_Input_:
****

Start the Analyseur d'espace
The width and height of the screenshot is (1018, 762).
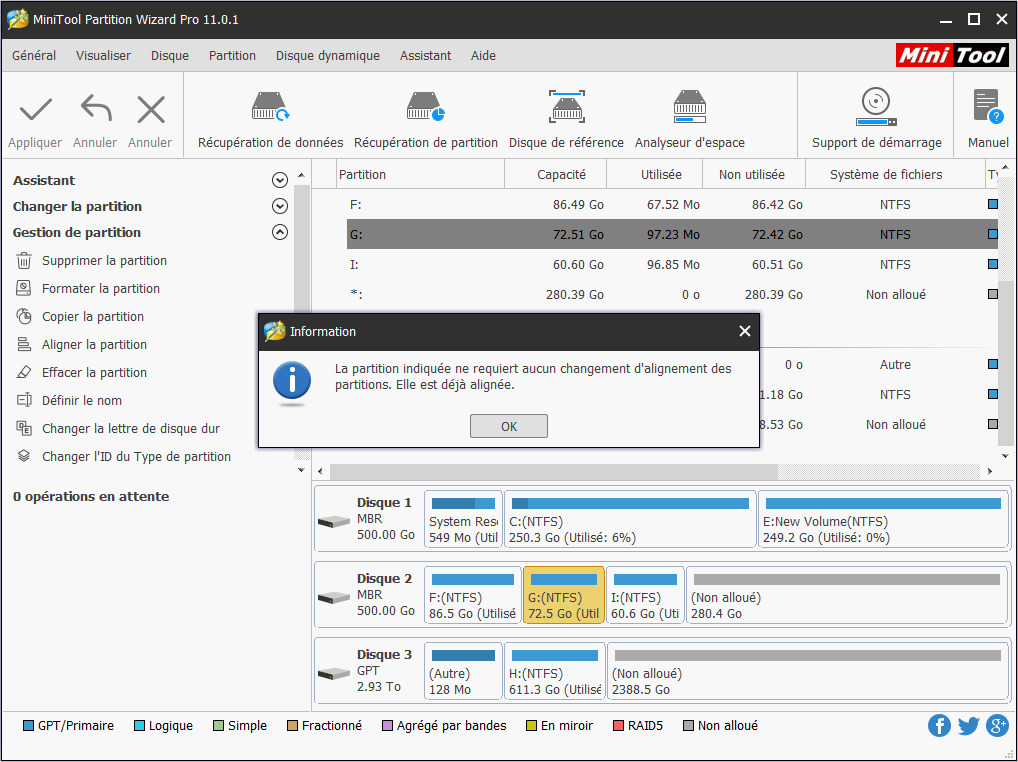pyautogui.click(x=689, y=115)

****

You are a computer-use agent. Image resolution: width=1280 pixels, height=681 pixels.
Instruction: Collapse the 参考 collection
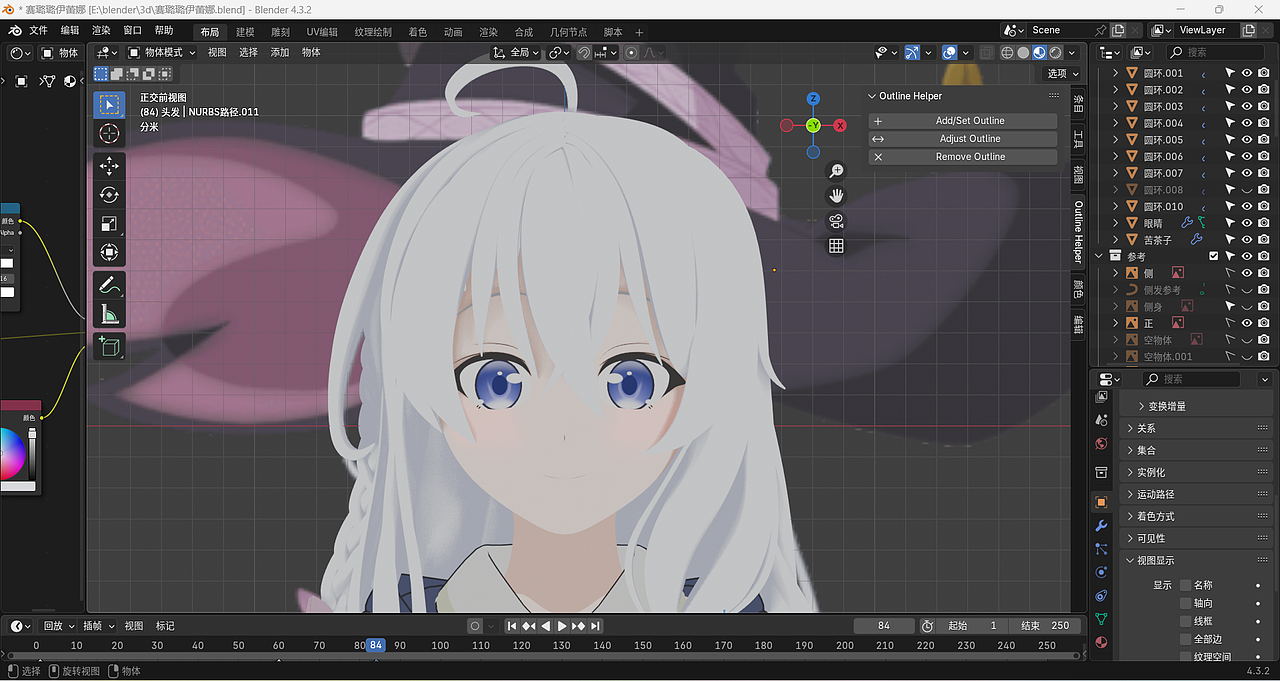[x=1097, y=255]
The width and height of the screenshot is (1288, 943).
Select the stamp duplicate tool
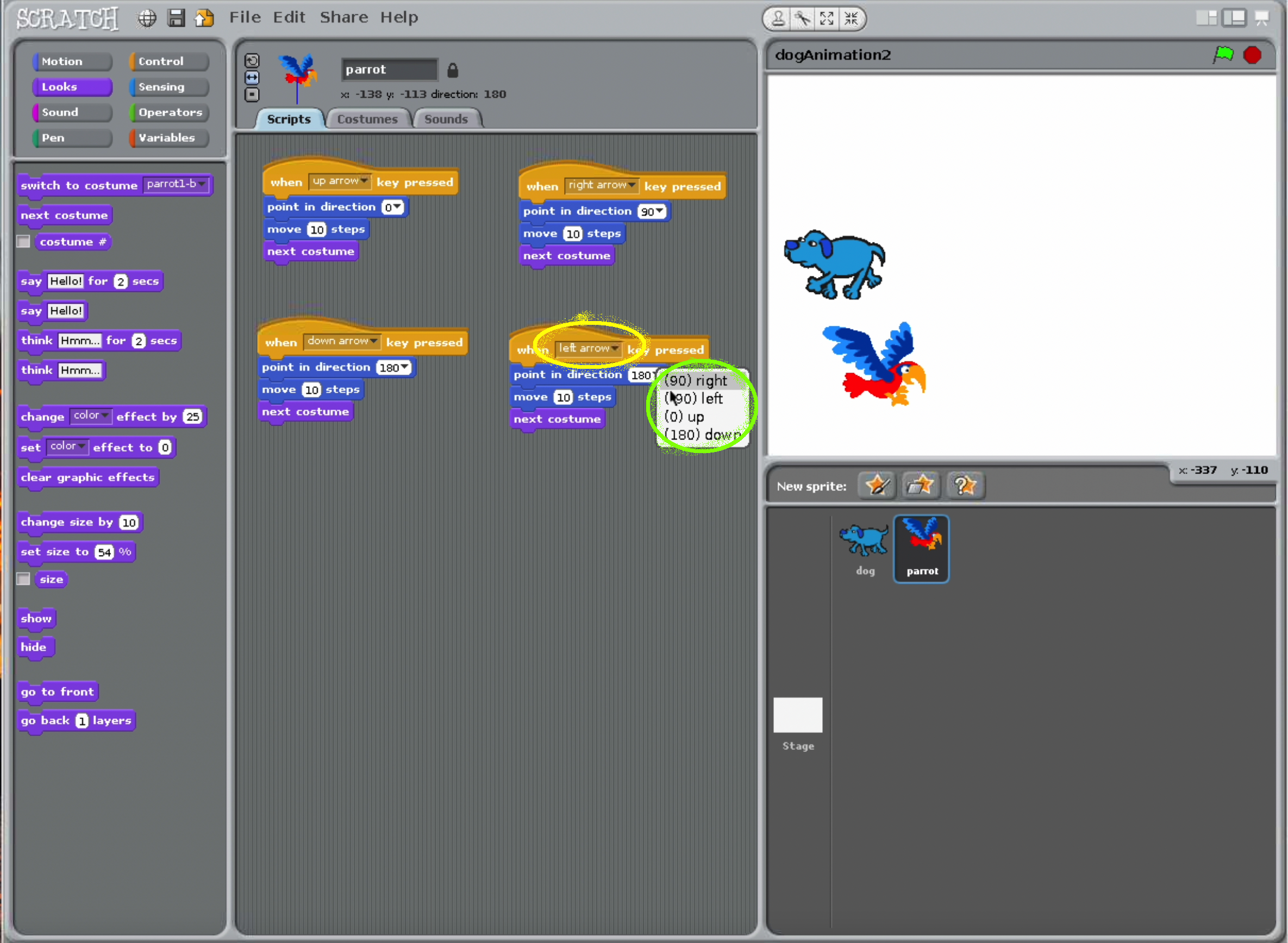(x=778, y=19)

****

_Written exercise_:
Recast the listing from the line containing "The width and height of the screenshot is (1288, 943)." through the line containing "(x=778, y=19)", both inclusive, as a numbered list. Omit blank lines and leave out the pictures.

_Response for this exercise_:
1. The width and height of the screenshot is (1288, 943).
2. Select the stamp duplicate tool
3. (x=778, y=19)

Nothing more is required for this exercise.